WHAT YOU SHOULD DO:
Can you output the lines of the listing below as a JSON list of strings, one string per line with blank lines left out, starting at the line that contains "This screenshot has width=2576, height=1103." and ending at the line that contains "Action: pyautogui.click(x=179, y=495)", both included?

==== DATA EXTRACT

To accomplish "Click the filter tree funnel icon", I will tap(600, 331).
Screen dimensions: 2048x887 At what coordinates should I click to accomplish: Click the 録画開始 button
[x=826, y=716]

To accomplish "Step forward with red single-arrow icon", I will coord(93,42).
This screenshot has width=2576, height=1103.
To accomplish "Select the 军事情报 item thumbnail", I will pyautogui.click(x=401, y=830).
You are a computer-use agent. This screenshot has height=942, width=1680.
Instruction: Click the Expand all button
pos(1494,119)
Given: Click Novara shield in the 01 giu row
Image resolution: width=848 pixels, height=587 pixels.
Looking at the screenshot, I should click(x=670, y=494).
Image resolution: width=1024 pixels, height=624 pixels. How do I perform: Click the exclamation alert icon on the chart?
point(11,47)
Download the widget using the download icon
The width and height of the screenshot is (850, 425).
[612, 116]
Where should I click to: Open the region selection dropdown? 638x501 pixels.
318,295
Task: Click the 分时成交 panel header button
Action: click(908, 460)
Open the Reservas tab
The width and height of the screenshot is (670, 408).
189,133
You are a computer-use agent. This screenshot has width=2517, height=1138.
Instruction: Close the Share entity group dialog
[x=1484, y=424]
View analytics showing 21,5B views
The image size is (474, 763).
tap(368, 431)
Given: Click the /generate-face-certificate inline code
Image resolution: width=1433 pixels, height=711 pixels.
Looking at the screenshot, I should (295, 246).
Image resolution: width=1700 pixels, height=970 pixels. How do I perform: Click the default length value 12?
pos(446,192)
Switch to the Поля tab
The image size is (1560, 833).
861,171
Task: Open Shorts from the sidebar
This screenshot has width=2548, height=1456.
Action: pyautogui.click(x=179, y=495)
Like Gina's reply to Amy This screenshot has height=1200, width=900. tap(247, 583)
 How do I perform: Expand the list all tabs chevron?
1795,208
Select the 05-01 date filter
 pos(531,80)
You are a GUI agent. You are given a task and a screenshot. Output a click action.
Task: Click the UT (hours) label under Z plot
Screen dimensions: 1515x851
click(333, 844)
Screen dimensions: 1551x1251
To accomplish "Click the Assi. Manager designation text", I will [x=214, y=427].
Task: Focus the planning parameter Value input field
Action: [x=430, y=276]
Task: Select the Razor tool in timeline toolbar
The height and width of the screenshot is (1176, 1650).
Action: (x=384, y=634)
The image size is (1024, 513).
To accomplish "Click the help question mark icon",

========

TASK RESPONSE:
[
  "This screenshot has width=2576, height=1103.",
  "To accomplish \"Select the 军事情报 item thumbnail\", I will pyautogui.click(x=401, y=830).",
  "You are a computer-use agent. This screenshot has height=942, width=1680.",
  "Instruction: Click the Expand all button",
  "pos(1494,119)",
  "Given: Click Novara shield in the 01 giu row",
  "Image resolution: width=848 pixels, height=587 pixels.",
  "Looking at the screenshot, I should click(x=670, y=494).",
  "Image resolution: width=1024 pixels, height=624 pixels. How do I perform: Click the exclamation alert icon on the chart?",
  "point(11,47)",
  "Download the widget using the download icon",
  "The width and height of the screenshot is (850, 425).",
  "[612, 116]",
  "Where should I click to: Open the region selection dropdown? 638x501 pixels.",
  "318,295",
  "Task: Click the 分时成交 panel header button",
  "Action: click(908, 460)",
  "Open the Reservas tab",
  "The width and height of the screenshot is (670, 408).",
  "189,133",
  "You are a computer-use agent. This screenshot has width=2517, height=1138.",
  "Instruction: Close the Share entity group dialog",
  "[x=1484, y=424]",
  "View analytics showing 21,5B views",
  "The image size is (474, 763).",
  "tap(368, 431)",
  "Given: Click the /generate-face-certificate inline code",
  "Image resolution: width=1433 pixels, height=711 pixels.",
  "Looking at the screenshot, I should (295, 246).",
  "Image resolution: width=1700 pixels, height=970 pixels. How do I perform: Click the default length value 12?",
  "pos(446,192)",
  "Switch to the Поля tab",
  "The image size is (1560, 833).",
  "861,171",
  "Task: Open Shorts from the sidebar",
  "This screenshot has width=2548, height=1456.",
  "Action: pyautogui.click(x=179, y=495)"
]